Here’s one that has yet to come out we’d still like to see.

Denny Tedesco spent more than a dozen years making “The Wrecking Crew,” a documentary on the legendary group of L.A. session musicians who played behind everyone from the Beach Boys to Sonny and Cher and the Righteous Bros. Tedesco has screened the doc at more than 40 film festivals, taking home top honors at many of them. But he has yet to find a taker, in large part because of the low- six-figure licensing fees for the more than 130 song snippets used. Tedesco stresses the labels and publishers have agreed to let their music be used at a discounted rate, but we’re still trying to raise the money for that,” he says. Otherwise, he fears his labor of love is “dead in the water.”

A sad tale to be sure (here’s the trailer for “The Wrecking Crew,” and here’s a crazy long list of songs they appeared on)

Two music docs headed for release this summer by Sony Pictures Classics, “Soul Power” (Zaire ’74 concert featuring James Brown and more) and “It Might Get Loud” (the guitar shredders doc with Jimmy Page, Jack White and The Edge) might be fighting uphill battles at the box-office. It’s a tough crowd out there, but still music docs persist. Later this year we’ll also probably see “When You’re Strange” (The Doors”), “Flight 666” (Iron Maiden) and “Woodstock: 40 Years Later,” (VH1 via History Channel).

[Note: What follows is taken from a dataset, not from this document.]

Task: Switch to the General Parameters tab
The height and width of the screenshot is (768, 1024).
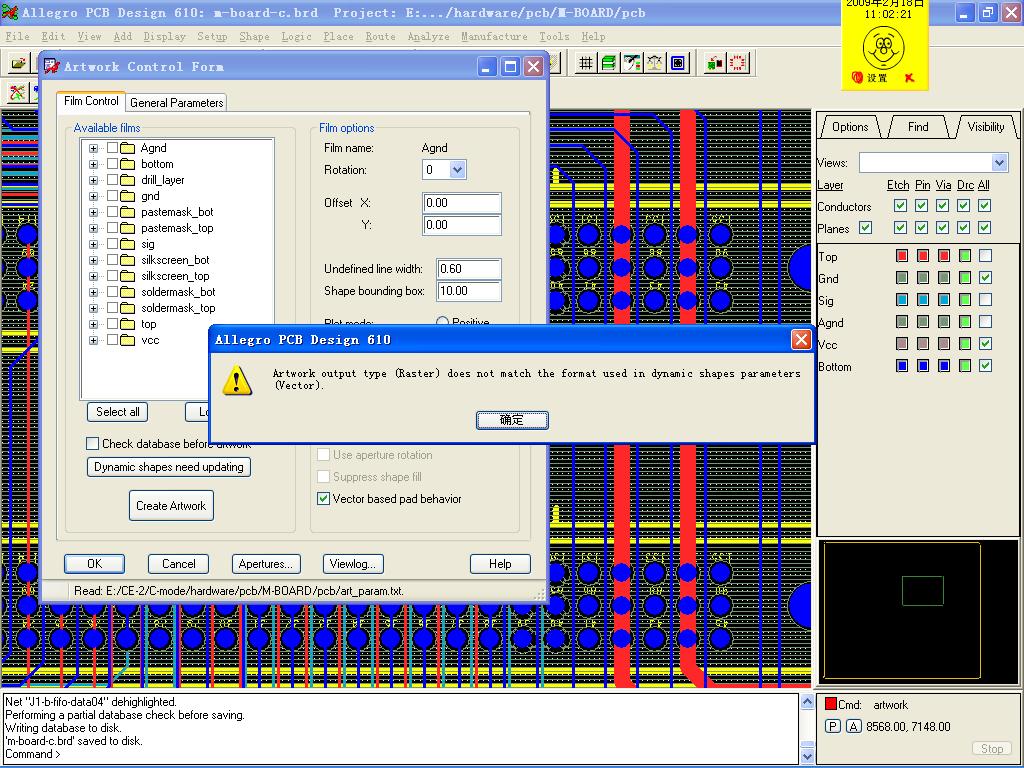Action: click(x=177, y=102)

We’re hard on music docs of late because many of them haven’t been great, but we say long live the rock documentary as long as they’re compelling [ed note. less fans, real filmmakers, please]. While we’re here, rent Stephen Kijak’s “Scott Walker: 30 Century Man” when it hits DVD later this summer; other than “Anvil: The Story Of Anvil!” it’s one of the better ones out there. [Variety]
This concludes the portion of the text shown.